In many cases, in order to locate shaft positions in the axial direction, one bearing is mounted on the fixed side first, then the other bearing is mounted on the free side.
Table 4-1 Bearings on fixed and free sides
Recommended bearing type
Fixed side bearing
This bearing determines shaft axial position.
This bearing can accommodate both radial and axial loads.
Since axial load in both directions is imposed on this bearing, strength must be considered in selecting the bearing for this side.
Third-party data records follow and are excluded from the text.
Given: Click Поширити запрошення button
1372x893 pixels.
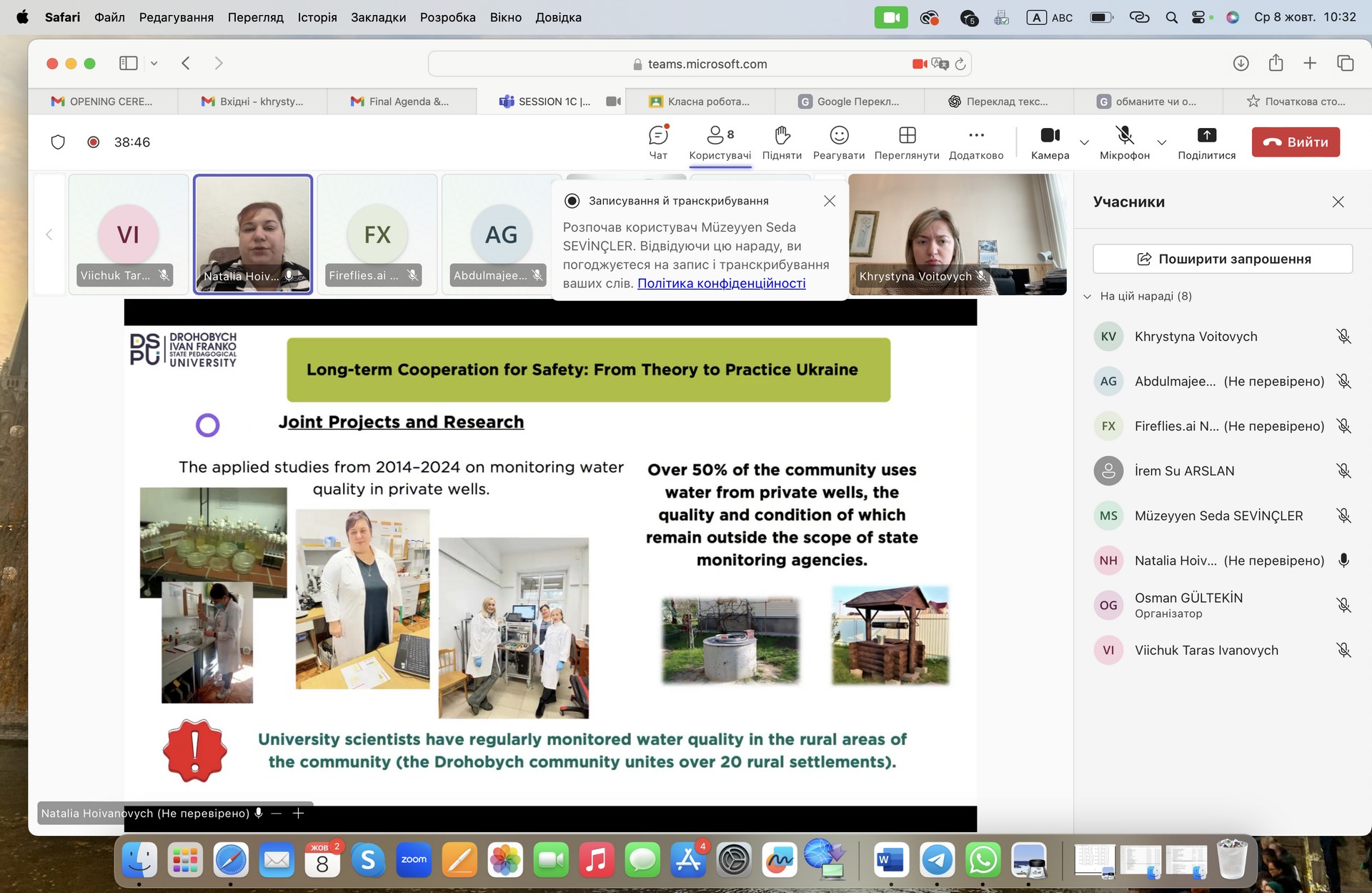Looking at the screenshot, I should 1223,259.
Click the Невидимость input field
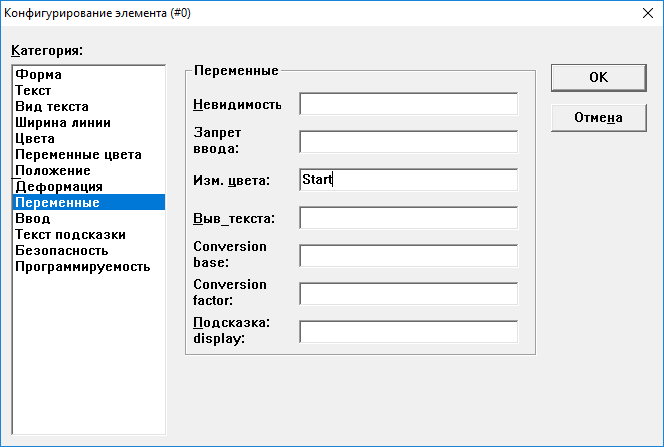This screenshot has width=664, height=447. point(408,104)
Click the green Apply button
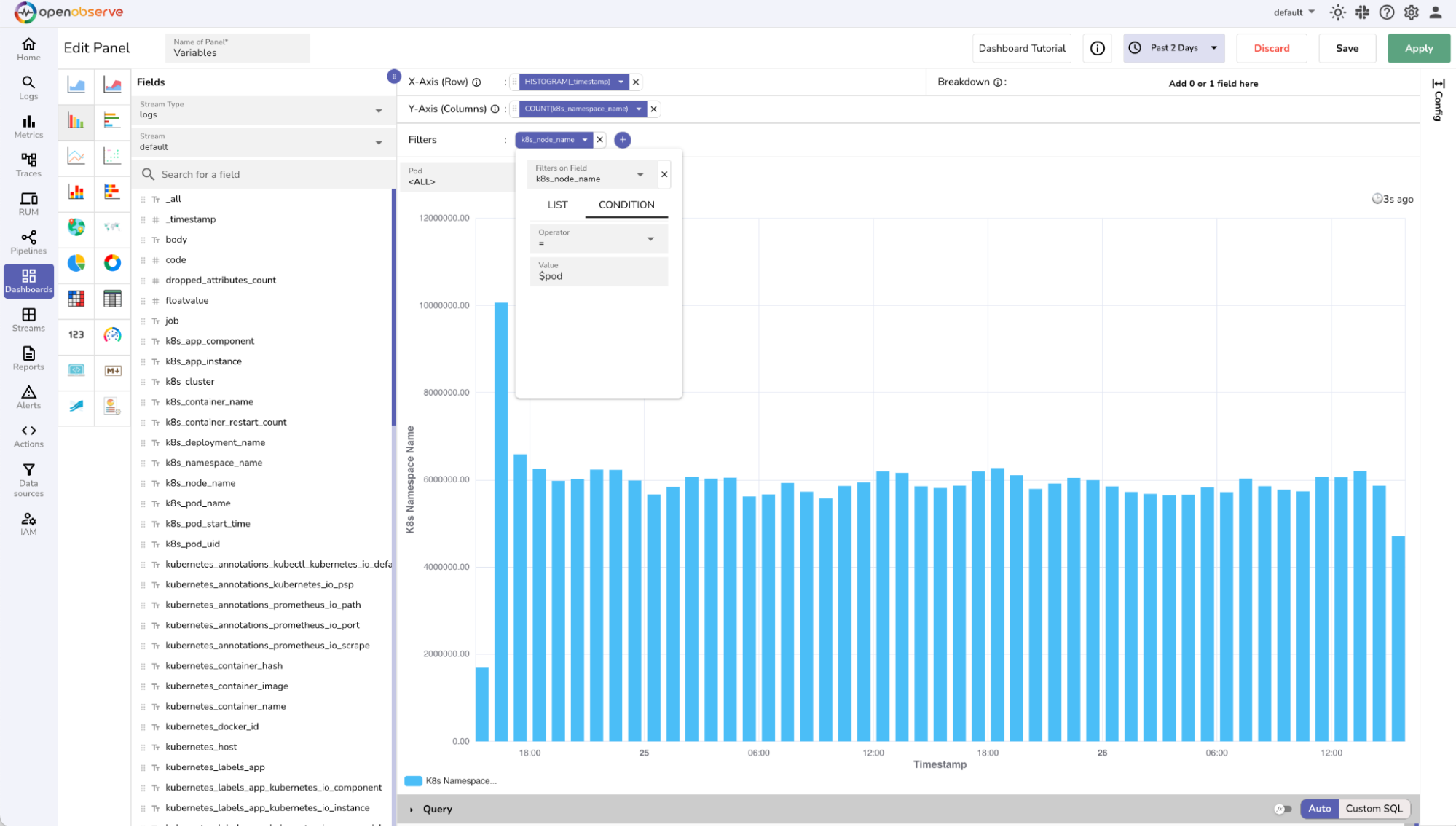The height and width of the screenshot is (827, 1456). click(x=1417, y=48)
Deep groove ball bearing Matched pair or stack angular contact ball bearing Double-row angular contact ball bearing Self-aligning ball bearing Cylindrical roller bearing with rib (NUP and NH types) Double-row tapered roller bearing Spherical roller bearing
Free side bearing
This bearing is employed to compensate for expansion or shrinkage caused by operating temperature change and to allow ajustment of bearing position.
Bearings which accommodate radial load only and whose inner and outer rings are separable are recommended as free side bearings.
In general, if non-separable bearings are used on free side, clearance fit is provided between outer ring and housing to compensate for shaft movement through bearings. In some cases, clearance fit between shaft and inner ring is utilized.
Separable types Cylindrical roller bearing (NU and N types) Needle roller bearing (NA type, etc.)
When bearing intervals are short and shaft shrinkage does not greatly affect bearing operation, a pair of angular contact ball bearings or tapered roller bearings is used in paired mounting to accommodate axial load.
After mounting, the axial clearance is adjusted using nuts or shims.